EXERCISE: Word for word, please copy the listing below, with its pictures left out.

BEGIN

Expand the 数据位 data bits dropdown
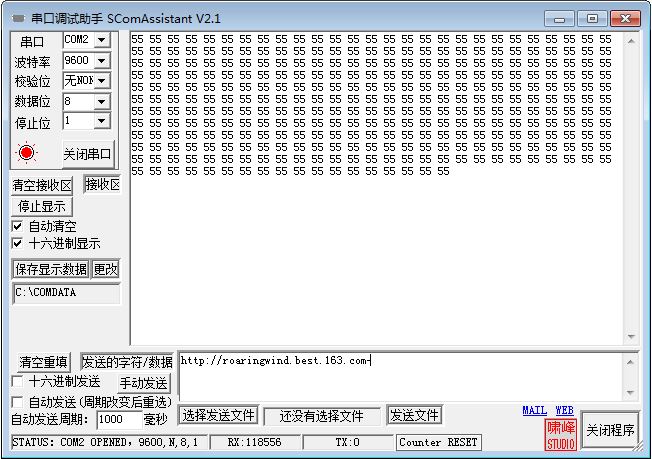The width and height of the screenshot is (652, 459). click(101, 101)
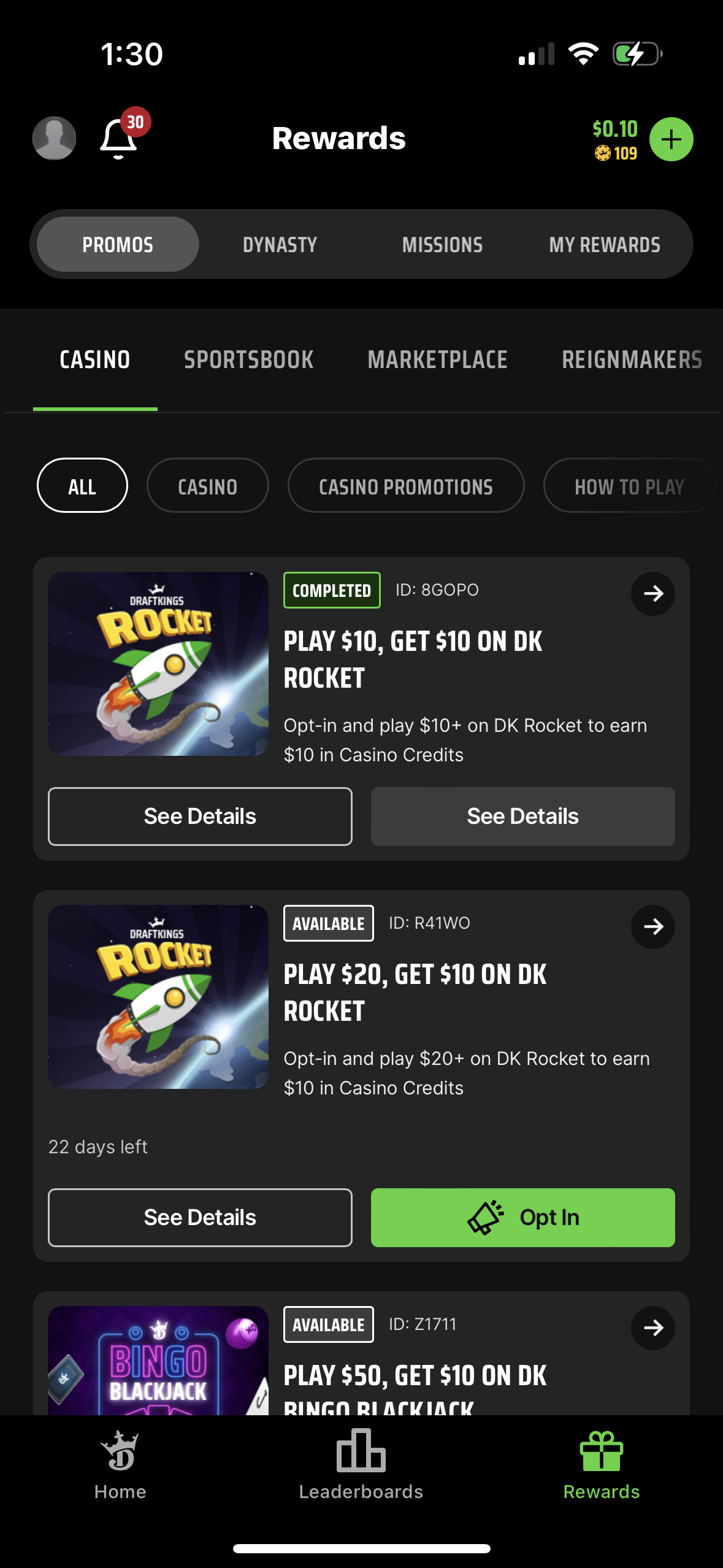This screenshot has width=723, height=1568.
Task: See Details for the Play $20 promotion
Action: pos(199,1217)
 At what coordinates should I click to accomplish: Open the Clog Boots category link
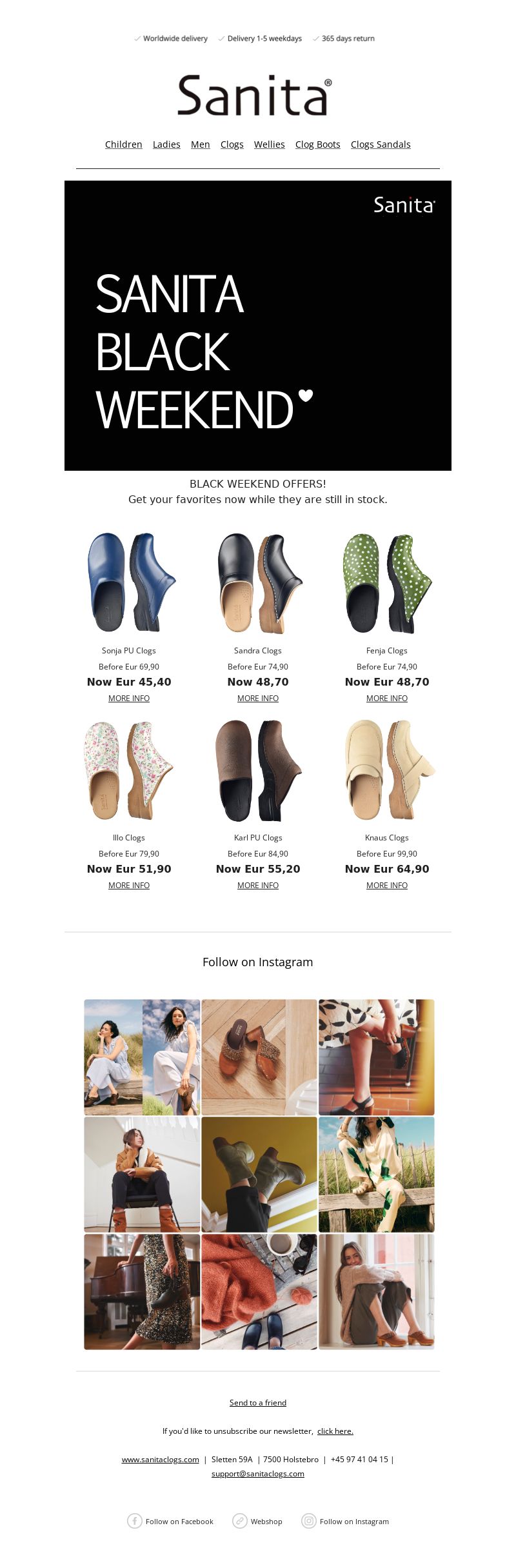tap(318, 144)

END

ANSWER FOR THIS EXERCISE:
Expand the 数据位 data bits dropdown
The width and height of the screenshot is (652, 459). click(101, 101)
This screenshot has width=723, height=1568.
Task: See Details for the Play $20 promotion
Action: pos(199,1217)
 At what coordinates should I click to accomplish: Open the Clog Boots category link
tap(318, 144)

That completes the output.